### [WHAT THE TASK REQUIRES]
For this task, copy the data that follows exactly, keeping every character.

### [SOURCE DATA]
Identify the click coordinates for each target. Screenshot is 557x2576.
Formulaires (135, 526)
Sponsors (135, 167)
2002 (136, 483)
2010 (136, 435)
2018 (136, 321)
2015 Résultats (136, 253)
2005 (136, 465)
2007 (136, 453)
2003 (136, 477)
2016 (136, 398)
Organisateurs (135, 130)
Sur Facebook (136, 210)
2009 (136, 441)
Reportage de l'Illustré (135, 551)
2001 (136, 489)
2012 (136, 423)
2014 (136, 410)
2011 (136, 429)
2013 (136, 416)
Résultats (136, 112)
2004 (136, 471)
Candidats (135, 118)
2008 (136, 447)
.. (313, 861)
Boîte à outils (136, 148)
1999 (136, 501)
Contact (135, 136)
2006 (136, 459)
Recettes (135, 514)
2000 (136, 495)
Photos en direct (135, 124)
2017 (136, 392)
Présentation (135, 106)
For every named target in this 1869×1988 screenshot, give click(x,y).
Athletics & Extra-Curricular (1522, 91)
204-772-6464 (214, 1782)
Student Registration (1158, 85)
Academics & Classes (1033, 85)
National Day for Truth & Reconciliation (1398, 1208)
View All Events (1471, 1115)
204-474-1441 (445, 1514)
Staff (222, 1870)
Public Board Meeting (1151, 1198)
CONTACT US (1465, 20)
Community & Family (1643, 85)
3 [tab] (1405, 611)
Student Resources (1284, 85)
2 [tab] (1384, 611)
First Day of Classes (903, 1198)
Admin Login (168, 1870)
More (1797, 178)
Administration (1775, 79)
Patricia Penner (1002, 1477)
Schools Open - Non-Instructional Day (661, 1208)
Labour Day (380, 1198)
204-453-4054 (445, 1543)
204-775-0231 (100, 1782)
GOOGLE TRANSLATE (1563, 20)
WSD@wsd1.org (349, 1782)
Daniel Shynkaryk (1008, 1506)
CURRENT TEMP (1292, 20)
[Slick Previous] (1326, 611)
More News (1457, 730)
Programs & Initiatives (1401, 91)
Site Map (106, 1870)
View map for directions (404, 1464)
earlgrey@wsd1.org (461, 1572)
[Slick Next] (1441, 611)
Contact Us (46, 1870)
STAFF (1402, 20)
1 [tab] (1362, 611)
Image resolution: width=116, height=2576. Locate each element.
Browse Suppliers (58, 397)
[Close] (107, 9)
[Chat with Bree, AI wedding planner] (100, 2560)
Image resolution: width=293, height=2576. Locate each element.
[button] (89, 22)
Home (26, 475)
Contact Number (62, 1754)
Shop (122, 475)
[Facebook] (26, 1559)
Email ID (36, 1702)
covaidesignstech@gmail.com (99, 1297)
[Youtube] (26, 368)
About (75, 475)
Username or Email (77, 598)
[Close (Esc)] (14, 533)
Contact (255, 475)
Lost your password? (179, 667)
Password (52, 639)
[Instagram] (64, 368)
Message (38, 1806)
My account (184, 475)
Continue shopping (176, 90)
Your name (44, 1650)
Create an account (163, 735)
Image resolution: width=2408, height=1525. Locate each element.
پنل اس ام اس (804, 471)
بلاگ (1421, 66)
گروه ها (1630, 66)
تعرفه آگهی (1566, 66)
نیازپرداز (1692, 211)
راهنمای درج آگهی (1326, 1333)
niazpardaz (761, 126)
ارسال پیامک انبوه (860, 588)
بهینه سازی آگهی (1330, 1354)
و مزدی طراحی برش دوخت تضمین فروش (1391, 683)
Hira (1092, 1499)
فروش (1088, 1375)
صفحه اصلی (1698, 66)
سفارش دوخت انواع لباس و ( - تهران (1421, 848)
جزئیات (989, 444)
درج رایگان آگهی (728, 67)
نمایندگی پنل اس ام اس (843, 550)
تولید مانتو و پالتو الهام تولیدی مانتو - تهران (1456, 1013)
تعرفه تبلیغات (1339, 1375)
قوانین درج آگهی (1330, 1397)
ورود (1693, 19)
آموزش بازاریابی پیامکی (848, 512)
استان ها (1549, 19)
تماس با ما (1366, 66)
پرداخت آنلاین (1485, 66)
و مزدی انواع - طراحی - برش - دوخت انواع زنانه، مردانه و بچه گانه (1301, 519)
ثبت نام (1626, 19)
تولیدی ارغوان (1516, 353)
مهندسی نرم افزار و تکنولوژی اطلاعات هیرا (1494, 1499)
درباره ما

### [FINISHED EXERCISE]
Identify the click coordinates for each target. Screenshot is 557x2576.
Formulaires (135, 526)
Sponsors (135, 167)
2002 (136, 483)
2010 (136, 435)
2018 (136, 321)
2015 Résultats (136, 253)
2005 (136, 465)
2007 (136, 453)
2003 (136, 477)
2016 (136, 398)
Organisateurs (135, 130)
Sur Facebook (136, 210)
2009 (136, 441)
Reportage de l'Illustré (135, 551)
2001 (136, 489)
2012 (136, 423)
2014 (136, 410)
2011 (136, 429)
2013 (136, 416)
Résultats (136, 112)
2004 (136, 471)
Candidats (135, 118)
2008 (136, 447)
.. (313, 861)
Boîte à outils (136, 148)
1999 (136, 501)
Contact (135, 136)
2006 (136, 459)
Recettes (135, 514)
2000 (136, 495)
Photos en direct (135, 124)
2017 (136, 392)
Présentation (135, 106)
For every named target in this 1869×1988 screenshot, give click(x,y).
Athletics & Extra-Curricular (1522, 91)
204-772-6464 (214, 1782)
Student Registration (1158, 85)
Academics & Classes (1033, 85)
National Day for Truth & Reconciliation (1398, 1208)
View All Events (1471, 1115)
204-474-1441 (445, 1514)
Staff (222, 1870)
Public Board Meeting (1151, 1198)
CONTACT US (1465, 20)
Community & Family (1643, 85)
3 [tab] (1405, 611)
Student Resources (1284, 85)
2 [tab] (1384, 611)
First Day of Classes (903, 1198)
Admin Login (168, 1870)
More (1797, 178)
Administration (1775, 79)
Patricia Penner (1002, 1477)
Schools Open - Non-Instructional Day (661, 1208)
Labour Day (380, 1198)
204-453-4054 (445, 1543)
204-775-0231 (100, 1782)
GOOGLE TRANSLATE (1563, 20)
WSD@wsd1.org (349, 1782)
Daniel Shynkaryk (1008, 1506)
CURRENT TEMP (1292, 20)
[Slick Previous] (1326, 611)
More News (1457, 730)
Programs & Initiatives (1401, 91)
Site Map (106, 1870)
View map for directions (404, 1464)
earlgrey@wsd1.org (461, 1572)
[Slick Next] (1441, 611)
Contact Us (46, 1870)
STAFF (1402, 20)
1 [tab] (1362, 611)
Image resolution: width=116, height=2576. Locate each element.
Browse Suppliers (58, 397)
[Close] (107, 9)
[Chat with Bree, AI wedding planner] (100, 2560)
Image resolution: width=293, height=2576. Locate each element.
[button] (89, 22)
Home (26, 475)
Contact Number (62, 1754)
Shop (122, 475)
[Facebook] (26, 1559)
Email ID (36, 1702)
covaidesignstech@gmail.com (99, 1297)
[Youtube] (26, 368)
About (75, 475)
Username or Email (77, 598)
[Close (Esc)] (14, 533)
Contact (255, 475)
Lost your password? (179, 667)
Password (52, 639)
[Instagram] (64, 368)
Message (38, 1806)
My account (184, 475)
Continue shopping (176, 90)
Your name (44, 1650)
Create an account (163, 735)
Image resolution: width=2408, height=1525. Locate each element.
پنل اس ام اس (804, 471)
بلاگ (1421, 66)
گروه ها (1630, 66)
تعرفه آگهی (1566, 66)
نیازپرداز (1692, 211)
راهنمای درج آگهی (1326, 1333)
niazpardaz (761, 126)
ارسال پیامک انبوه (860, 588)
بهینه سازی آگهی (1330, 1354)
و مزدی طراحی برش دوخت تضمین فروش (1391, 683)
Hira (1092, 1499)
فروش (1088, 1375)
صفحه اصلی (1698, 66)
سفارش دوخت انواع لباس و ( - تهران (1421, 848)
جزئیات (989, 444)
درج رایگان آگهی (728, 67)
نمایندگی پنل اس ام اس (843, 550)
تولید مانتو و پالتو الهام تولیدی مانتو - تهران (1456, 1013)
تعرفه تبلیغات (1339, 1375)
قوانین درج آگهی (1330, 1397)
ورود (1693, 19)
آموزش بازاریابی پیامکی (848, 512)
استان ها (1549, 19)
تماس با ما (1366, 66)
پرداخت آنلاین (1485, 66)
و مزدی انواع - طراحی - برش - دوخت انواع زنانه، مردانه و بچه گانه (1301, 519)
ثبت نام (1626, 19)
تولیدی ارغوان (1516, 353)
مهندسی نرم افزار و تکنولوژی اطلاعات هیرا (1494, 1499)
درباره ما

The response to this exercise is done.